To avoid this situation, perform the key rotation steps in this order:
- Generate the new private key and store it in the database
- Back up the database
- Once the backup is complete, revoke the previous key
Postgres Example¶
If you are using Postgres to persist the participant or domain node data, you can create backups to a file and restore it using Postgres’s utility commands pg_dump
and pg_restore
as shown below:
Backing up Postgres database to a file:
pg_dump -U <user> -h <host> -p <port> -w -F tar -f <fileName> <dbName>
Restoring Postgres database data from a file:
pg_restore -U <user> -h <host> -p <port> -w -d <dbName> <fileName>
Although the approach shown above works for small deployments, it is not recommended in larger deployments. For that, we suggest looking into incremental backups and refer to the resources below:
Database Replication for Disaster Recovery¶
Synchronous Replication¶
We recommend that in production at least the domain should be run with offsite synchronous replication to assure that the state of the domain is always newer than the state of the participants. However to avoid similar caveats as with backup restore the participants should either use synchronous replication too or as part of the manual disaster recovery failure procedure the caveats have to be addressed.

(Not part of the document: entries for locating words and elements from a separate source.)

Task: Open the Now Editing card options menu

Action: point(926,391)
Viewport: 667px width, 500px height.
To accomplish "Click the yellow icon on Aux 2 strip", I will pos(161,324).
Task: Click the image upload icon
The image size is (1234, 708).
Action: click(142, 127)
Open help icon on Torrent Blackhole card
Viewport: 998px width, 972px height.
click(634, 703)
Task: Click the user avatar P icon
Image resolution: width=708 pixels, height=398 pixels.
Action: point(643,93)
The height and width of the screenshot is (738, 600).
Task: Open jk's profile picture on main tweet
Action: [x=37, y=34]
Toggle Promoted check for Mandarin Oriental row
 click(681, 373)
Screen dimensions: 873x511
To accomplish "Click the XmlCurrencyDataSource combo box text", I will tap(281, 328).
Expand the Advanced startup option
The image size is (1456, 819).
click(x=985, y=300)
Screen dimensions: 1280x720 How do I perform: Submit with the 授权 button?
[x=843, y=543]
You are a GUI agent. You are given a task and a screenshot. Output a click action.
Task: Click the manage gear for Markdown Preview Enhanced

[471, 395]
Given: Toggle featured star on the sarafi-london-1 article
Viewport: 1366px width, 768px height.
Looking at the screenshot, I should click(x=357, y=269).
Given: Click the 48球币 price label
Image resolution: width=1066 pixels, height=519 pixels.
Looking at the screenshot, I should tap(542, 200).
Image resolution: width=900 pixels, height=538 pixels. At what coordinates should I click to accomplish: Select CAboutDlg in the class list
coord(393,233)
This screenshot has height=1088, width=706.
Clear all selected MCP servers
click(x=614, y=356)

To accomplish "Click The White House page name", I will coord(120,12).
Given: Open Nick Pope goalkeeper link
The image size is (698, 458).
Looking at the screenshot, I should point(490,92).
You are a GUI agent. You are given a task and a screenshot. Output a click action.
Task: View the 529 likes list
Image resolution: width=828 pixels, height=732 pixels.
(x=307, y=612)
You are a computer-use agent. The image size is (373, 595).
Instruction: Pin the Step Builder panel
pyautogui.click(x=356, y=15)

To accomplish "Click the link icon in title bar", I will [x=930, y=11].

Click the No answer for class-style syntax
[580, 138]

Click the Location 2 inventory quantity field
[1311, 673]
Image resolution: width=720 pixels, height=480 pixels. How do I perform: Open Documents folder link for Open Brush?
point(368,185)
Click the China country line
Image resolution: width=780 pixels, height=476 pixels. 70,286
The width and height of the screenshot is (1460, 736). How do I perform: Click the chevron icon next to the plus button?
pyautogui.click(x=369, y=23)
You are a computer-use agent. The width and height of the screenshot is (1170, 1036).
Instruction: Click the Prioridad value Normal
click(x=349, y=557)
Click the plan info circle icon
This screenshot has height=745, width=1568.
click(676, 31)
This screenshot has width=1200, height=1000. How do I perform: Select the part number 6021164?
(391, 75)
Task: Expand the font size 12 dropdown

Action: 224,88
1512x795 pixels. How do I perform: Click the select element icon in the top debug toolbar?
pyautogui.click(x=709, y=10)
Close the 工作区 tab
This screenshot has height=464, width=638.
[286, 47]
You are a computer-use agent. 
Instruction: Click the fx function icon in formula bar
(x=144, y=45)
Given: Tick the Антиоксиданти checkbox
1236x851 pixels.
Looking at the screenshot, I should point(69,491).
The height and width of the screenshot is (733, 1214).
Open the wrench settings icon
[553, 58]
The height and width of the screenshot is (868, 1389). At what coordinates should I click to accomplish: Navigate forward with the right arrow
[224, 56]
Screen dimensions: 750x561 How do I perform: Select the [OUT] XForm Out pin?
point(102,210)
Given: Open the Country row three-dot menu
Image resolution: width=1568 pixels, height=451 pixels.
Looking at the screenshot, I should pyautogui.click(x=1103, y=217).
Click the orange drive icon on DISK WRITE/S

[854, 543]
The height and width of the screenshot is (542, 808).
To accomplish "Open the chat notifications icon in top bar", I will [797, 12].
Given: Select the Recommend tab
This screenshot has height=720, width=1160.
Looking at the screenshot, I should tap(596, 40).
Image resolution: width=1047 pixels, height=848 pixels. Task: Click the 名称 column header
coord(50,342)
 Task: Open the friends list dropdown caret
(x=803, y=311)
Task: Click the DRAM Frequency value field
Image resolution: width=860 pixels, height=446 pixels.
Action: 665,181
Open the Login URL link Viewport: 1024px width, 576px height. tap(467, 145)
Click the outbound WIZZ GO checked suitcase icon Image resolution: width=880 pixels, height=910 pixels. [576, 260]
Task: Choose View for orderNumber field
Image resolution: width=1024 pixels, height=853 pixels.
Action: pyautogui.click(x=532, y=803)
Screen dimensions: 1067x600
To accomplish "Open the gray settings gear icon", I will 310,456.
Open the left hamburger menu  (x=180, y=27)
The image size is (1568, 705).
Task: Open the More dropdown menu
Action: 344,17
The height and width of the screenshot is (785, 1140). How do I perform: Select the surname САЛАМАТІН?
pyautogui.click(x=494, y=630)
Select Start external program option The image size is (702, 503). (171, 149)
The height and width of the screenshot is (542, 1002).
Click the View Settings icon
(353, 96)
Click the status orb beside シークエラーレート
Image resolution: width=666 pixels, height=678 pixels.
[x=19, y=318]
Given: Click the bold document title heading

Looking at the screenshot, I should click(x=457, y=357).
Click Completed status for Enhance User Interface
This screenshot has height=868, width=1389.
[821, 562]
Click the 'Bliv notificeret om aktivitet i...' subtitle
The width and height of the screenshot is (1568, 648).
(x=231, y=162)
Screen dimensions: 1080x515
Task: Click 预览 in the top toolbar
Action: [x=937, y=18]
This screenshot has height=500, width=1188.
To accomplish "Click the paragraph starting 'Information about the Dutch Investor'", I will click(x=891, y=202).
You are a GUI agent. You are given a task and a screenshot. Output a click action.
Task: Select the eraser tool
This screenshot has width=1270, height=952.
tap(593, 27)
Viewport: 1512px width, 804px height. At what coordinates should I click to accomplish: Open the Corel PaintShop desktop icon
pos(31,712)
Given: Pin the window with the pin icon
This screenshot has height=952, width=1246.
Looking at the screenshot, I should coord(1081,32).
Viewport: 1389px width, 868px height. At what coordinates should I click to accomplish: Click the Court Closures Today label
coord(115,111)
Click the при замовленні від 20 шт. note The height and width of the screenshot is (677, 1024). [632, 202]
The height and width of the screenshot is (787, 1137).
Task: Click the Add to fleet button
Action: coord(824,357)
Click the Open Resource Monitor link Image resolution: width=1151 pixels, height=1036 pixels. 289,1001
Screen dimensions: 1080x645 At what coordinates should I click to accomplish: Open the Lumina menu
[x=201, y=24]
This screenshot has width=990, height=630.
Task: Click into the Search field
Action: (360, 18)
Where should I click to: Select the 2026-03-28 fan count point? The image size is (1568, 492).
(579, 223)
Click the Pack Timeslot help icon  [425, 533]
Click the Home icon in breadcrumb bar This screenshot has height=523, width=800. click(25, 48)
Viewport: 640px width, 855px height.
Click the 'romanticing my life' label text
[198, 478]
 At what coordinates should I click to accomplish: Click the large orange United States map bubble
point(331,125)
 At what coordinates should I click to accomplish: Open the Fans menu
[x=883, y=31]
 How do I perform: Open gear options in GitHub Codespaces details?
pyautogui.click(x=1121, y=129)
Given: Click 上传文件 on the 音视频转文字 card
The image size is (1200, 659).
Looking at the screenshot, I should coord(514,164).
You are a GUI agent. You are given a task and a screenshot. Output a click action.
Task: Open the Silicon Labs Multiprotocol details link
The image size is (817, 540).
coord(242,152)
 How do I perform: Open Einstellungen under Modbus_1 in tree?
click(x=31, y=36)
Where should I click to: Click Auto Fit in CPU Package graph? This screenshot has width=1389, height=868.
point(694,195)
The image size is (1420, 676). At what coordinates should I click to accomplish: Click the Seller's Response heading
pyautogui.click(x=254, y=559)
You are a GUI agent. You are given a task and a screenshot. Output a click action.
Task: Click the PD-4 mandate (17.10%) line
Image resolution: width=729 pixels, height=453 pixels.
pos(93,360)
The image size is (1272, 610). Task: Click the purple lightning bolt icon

A database backup allows you to recover the ledger up to the point when the last backup was created. However, any command accepted after creation of the backup may be lost in case of a disaster. Therefore, restoring a backup will likely result in data loss.
If such data loss is unacceptable, you need to run Canton against a replicated database, which replicates its state to another site. If the original site is down due to a disaster, Canton can be started in the other site based on the replicated state in the database. It is crucial that there are no writers left in the original site to the database, because the database mechanism used in Canton to avoid multiple writers and thus avoid data corruption does not work across sites.
For detailed instructions on how to setup a replicated database and how to perform failovers, we refer to the database system documentation, e.g. the high availability documentation of PostgreSQL.
It is strongly recommended to configure replication as synchronous.
That means, the database should report a database transaction as successfully committed only after it has been persisted to all database replicas.
In PostgreSQL, this corresponds to the setting synchronous_commit = on
.
If you do not follow this recommendation, you may observe data loss and/or a
corrupt state after a database failover. Enabling synchronous replication
may impact the performance of Canton depending on the network latency between
the primary and offsite database.
For PostgreSQL, Canton strives to validate the database replication configuration and fail with an error, if a misconfiguration is detected. However, this validation is of a best-effort nature; so it may fail to detect an incorrect replication configuration. For Oracle, no attempt is made to validate the database configuration. Overall, you should not rely on Canton detecting mistakes in the database configuration.